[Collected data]
================================

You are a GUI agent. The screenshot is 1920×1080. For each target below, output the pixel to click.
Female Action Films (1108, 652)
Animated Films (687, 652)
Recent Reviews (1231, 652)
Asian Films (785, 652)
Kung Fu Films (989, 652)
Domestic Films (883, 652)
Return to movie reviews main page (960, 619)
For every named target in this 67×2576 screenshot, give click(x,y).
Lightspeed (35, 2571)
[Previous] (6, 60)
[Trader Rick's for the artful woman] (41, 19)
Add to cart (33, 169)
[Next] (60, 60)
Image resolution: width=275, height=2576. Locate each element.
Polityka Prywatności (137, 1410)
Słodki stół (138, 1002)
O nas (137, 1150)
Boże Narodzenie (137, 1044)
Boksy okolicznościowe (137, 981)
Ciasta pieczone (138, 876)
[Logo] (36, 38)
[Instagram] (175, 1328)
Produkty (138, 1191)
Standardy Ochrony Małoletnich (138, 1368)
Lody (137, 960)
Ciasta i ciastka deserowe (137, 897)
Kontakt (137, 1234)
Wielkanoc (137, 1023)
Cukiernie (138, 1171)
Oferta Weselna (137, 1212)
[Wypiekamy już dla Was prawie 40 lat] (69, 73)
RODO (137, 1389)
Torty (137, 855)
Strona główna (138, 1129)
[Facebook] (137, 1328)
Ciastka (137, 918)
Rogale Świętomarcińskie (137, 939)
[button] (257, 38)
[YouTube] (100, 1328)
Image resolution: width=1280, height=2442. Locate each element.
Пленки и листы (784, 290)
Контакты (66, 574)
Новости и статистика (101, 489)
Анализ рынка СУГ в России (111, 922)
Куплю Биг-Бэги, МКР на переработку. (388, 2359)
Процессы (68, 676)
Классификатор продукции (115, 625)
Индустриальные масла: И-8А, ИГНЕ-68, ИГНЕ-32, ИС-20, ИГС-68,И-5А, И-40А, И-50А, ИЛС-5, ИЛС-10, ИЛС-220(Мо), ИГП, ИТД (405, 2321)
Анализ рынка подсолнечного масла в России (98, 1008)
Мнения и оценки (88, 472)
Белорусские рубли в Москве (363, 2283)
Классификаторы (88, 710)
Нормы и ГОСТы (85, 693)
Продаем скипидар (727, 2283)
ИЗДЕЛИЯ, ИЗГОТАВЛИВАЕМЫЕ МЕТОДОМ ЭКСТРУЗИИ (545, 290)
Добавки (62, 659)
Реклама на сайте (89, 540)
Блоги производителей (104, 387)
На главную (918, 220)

================================

- **EXERCISE INSTRUCTIONS**:
For every line in the entries above that contains "рынка", add one to a count, and give that number by itself.

- **TASK SOLUTION**:
2